**Exercise materials**.
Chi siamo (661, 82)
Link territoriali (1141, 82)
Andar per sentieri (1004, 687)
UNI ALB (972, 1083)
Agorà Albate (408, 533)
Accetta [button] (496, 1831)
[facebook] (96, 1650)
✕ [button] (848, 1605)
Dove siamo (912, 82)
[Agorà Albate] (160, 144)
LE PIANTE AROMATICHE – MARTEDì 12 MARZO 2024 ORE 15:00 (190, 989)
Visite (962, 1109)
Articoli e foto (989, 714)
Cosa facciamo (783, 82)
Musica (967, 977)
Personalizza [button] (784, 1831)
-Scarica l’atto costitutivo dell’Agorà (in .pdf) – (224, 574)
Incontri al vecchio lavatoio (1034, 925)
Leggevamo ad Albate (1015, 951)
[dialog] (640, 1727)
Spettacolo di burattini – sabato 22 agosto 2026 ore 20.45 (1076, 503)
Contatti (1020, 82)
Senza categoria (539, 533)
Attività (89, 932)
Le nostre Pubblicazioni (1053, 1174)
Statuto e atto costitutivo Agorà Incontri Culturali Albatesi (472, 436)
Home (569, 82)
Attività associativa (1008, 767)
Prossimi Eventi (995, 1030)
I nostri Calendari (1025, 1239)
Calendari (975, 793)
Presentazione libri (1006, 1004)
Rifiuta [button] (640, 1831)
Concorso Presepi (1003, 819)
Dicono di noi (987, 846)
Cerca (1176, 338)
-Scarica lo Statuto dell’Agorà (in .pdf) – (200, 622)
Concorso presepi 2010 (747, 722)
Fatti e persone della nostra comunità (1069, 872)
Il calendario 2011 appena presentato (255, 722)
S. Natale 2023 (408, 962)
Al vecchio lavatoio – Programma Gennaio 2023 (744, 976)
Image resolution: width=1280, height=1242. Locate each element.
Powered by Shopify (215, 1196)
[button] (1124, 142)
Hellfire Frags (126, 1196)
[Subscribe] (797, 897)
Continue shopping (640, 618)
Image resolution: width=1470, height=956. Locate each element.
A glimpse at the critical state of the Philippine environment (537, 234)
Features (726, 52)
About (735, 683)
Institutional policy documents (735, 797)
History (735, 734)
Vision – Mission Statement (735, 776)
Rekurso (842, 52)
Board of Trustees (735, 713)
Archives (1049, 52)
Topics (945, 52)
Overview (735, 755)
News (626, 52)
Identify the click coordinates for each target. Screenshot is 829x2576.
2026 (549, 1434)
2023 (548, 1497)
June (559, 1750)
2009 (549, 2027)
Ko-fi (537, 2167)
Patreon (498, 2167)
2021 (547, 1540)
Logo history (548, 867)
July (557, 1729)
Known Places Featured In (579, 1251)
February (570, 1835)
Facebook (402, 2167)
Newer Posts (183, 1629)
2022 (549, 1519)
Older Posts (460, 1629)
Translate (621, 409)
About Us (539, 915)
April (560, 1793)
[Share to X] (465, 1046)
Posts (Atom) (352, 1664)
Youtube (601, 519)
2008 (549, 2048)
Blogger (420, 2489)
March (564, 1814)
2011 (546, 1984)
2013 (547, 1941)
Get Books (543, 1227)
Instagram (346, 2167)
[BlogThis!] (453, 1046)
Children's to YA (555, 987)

**Your assignment**. Would you reproduce the full listing without changing a single word?

**Result for this task**.
Chi siamo (661, 82)
Link territoriali (1141, 82)
Andar per sentieri (1004, 687)
UNI ALB (972, 1083)
Agorà Albate (408, 533)
Accetta [button] (496, 1831)
[facebook] (96, 1650)
✕ [button] (848, 1605)
Dove siamo (912, 82)
[Agorà Albate] (160, 144)
LE PIANTE AROMATICHE – MARTEDì 12 MARZO 2024 ORE 15:00 (190, 989)
Visite (962, 1109)
Articoli e foto (989, 714)
Cosa facciamo (783, 82)
Musica (967, 977)
Personalizza [button] (784, 1831)
-Scarica l’atto costitutivo dell’Agorà (in .pdf) – (224, 574)
Incontri al vecchio lavatoio (1034, 925)
Leggevamo ad Albate (1015, 951)
[dialog] (640, 1727)
Spettacolo di burattini – sabato 22 agosto 2026 ore 20.45 (1076, 503)
Contatti (1020, 82)
Senza categoria (539, 533)
Attività (89, 932)
Le nostre Pubblicazioni (1053, 1174)
Statuto e atto costitutivo Agorà Incontri Culturali Albatesi (472, 436)
Home (569, 82)
Attività associativa (1008, 767)
Prossimi Eventi (995, 1030)
I nostri Calendari (1025, 1239)
Calendari (975, 793)
Presentazione libri (1006, 1004)
Rifiuta [button] (640, 1831)
Concorso Presepi (1003, 819)
Dicono di noi (987, 846)
Cerca (1176, 338)
-Scarica lo Statuto dell’Agorà (in .pdf) – (200, 622)
Concorso presepi 2010 (747, 722)
Fatti e persone della nostra comunità (1069, 872)
Il calendario 2011 appena presentato (255, 722)
S. Natale 2023 (408, 962)
Al vecchio lavatoio – Programma Gennaio 2023 (744, 976)
Image resolution: width=1280, height=1242. Locate each element.
Powered by Shopify (215, 1196)
[button] (1124, 142)
Hellfire Frags (126, 1196)
[Subscribe] (797, 897)
Continue shopping (640, 618)
Image resolution: width=1470, height=956. Locate each element.
A glimpse at the critical state of the Philippine environment (537, 234)
Features (726, 52)
About (735, 683)
Institutional policy documents (735, 797)
History (735, 734)
Vision – Mission Statement (735, 776)
Rekurso (842, 52)
Board of Trustees (735, 713)
Archives (1049, 52)
Topics (945, 52)
Overview (735, 755)
News (626, 52)
Identify the click coordinates for each target. Screenshot is 829x2576.
2026 (549, 1434)
2023 (548, 1497)
June (559, 1750)
2009 (549, 2027)
Ko-fi (537, 2167)
Patreon (498, 2167)
2021 (547, 1540)
Logo history (548, 867)
July (557, 1729)
Known Places Featured In (579, 1251)
February (570, 1835)
Facebook (402, 2167)
Newer Posts (183, 1629)
2022 (549, 1519)
Older Posts (460, 1629)
Translate (621, 409)
About Us (539, 915)
April (560, 1793)
[Share to X] (465, 1046)
Posts (Atom) (352, 1664)
Youtube (601, 519)
2008 (549, 2048)
Blogger (420, 2489)
March (564, 1814)
2011 (546, 1984)
2013 (547, 1941)
Get Books (543, 1227)
Instagram (346, 2167)
[BlogThis!] (453, 1046)
Children's to YA (555, 987)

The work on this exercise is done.